• Dataset entries
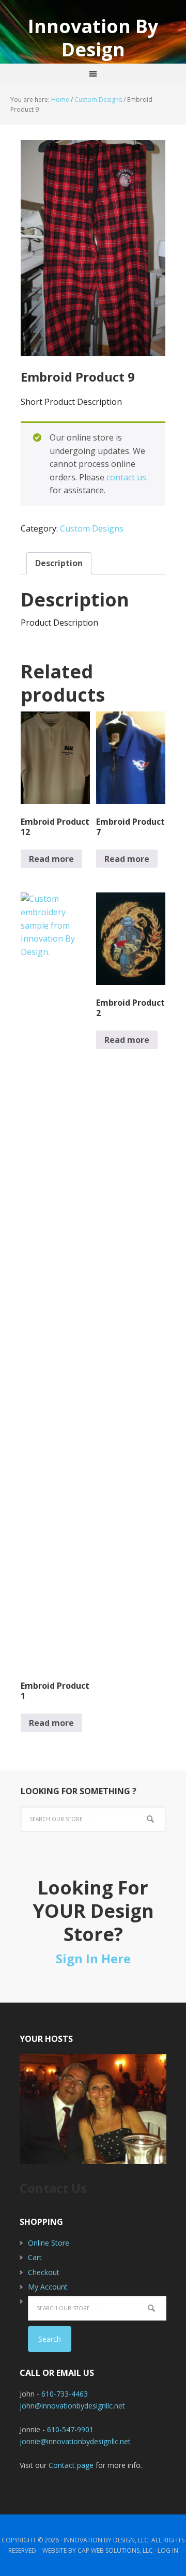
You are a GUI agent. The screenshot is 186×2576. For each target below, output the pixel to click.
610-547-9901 (70, 2429)
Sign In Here (93, 1958)
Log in (168, 2550)
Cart (35, 2257)
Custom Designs (98, 99)
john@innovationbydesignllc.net (72, 2406)
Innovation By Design (93, 37)
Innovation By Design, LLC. (107, 2540)
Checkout (43, 2272)
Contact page (71, 2465)
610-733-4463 (64, 2394)
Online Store (48, 2243)
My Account (48, 2287)
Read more (51, 859)
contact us (126, 477)
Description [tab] (59, 563)
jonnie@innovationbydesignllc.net (75, 2441)
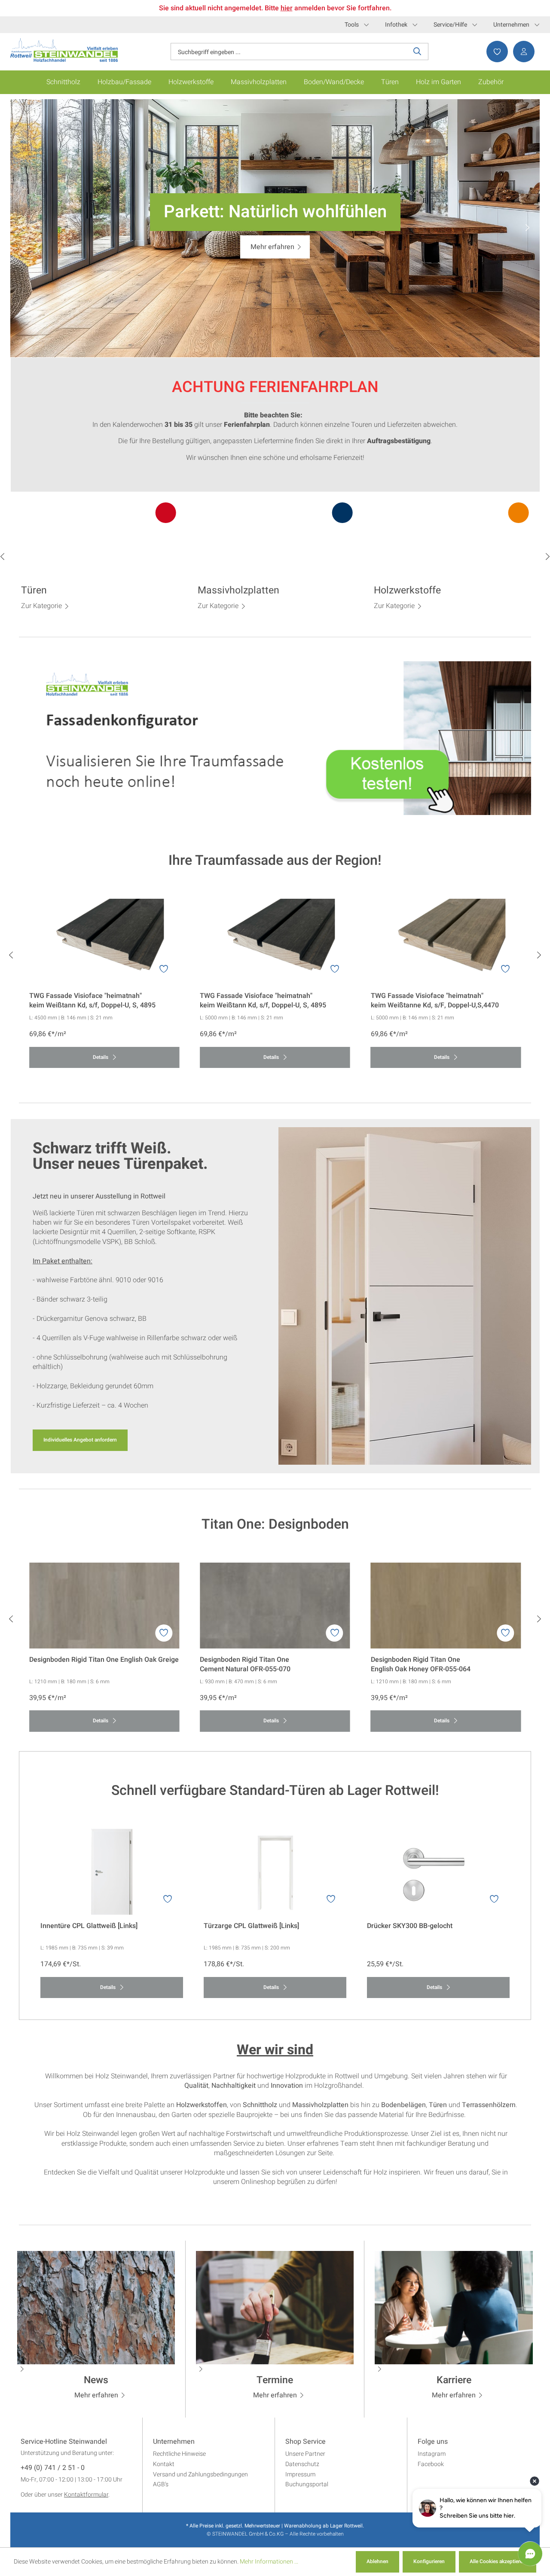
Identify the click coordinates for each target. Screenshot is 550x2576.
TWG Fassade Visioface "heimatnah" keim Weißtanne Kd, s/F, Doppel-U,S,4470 (435, 1000)
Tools (352, 24)
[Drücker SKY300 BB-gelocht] (438, 1872)
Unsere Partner (305, 2453)
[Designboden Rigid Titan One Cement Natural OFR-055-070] (275, 1605)
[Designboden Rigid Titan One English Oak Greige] (104, 1605)
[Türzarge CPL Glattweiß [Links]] (275, 1872)
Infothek (396, 24)
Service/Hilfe (450, 24)
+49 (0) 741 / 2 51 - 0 (53, 2468)
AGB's (160, 2484)
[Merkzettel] (494, 51)
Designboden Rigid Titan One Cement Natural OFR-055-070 (245, 1664)
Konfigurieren (429, 2561)
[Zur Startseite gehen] (64, 50)
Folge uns (433, 2442)
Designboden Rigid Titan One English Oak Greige (104, 1660)
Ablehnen (377, 2561)
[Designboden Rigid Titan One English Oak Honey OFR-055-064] (446, 1605)
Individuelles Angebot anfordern (80, 1440)
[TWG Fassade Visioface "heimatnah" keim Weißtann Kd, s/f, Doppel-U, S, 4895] (104, 942)
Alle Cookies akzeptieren (498, 2561)
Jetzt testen (272, 247)
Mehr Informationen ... (269, 2561)
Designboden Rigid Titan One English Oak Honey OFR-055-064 (421, 1664)
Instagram (432, 2453)
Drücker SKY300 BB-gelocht (409, 1926)
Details (101, 1057)
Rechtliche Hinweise (179, 2453)
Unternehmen (511, 24)
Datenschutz (302, 2464)
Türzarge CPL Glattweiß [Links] (251, 1926)
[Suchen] (417, 51)
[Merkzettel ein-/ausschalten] (163, 969)
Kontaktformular (86, 2494)
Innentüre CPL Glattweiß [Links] (89, 1926)
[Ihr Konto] (521, 51)
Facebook (431, 2464)
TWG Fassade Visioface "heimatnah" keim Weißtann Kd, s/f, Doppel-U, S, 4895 (92, 1000)
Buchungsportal (306, 2484)
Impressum (300, 2474)
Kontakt (163, 2464)
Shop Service (305, 2442)
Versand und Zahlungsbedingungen (200, 2474)
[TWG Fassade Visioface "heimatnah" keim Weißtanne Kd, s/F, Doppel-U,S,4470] (446, 942)
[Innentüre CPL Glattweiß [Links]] (111, 1872)
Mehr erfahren (96, 2395)
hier (287, 8)
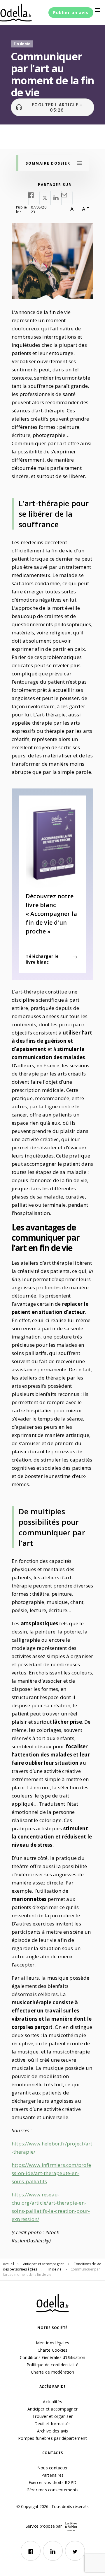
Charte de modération (52, 2372)
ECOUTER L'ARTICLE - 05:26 (48, 107)
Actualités (52, 2401)
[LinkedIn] (53, 2551)
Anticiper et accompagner (52, 2409)
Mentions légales (52, 2342)
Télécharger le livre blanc (42, 959)
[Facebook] (31, 2551)
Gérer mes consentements (53, 2490)
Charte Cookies (53, 2350)
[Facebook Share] (33, 198)
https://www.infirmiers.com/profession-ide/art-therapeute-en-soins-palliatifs (51, 2173)
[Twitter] (75, 2551)
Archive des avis (52, 2431)
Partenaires (52, 2475)
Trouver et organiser (52, 2416)
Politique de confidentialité (52, 2364)
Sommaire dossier (48, 163)
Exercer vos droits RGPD (53, 2482)
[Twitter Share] (44, 198)
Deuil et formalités (52, 2423)
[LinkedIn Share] (56, 198)
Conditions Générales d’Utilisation (52, 2357)
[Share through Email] (67, 198)
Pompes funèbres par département (52, 2438)
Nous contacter (52, 2468)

• Work item
All lines from the one containing "Conditions Générales d’Utilisation (52, 2357)" through the final line of the records above are to be set down exactly, and no other line is to appear.

• Exercise solution
Conditions Générales d’Utilisation (52, 2357)
[Share through Email] (67, 198)
Pompes funèbres par département (52, 2438)
Nous contacter (52, 2468)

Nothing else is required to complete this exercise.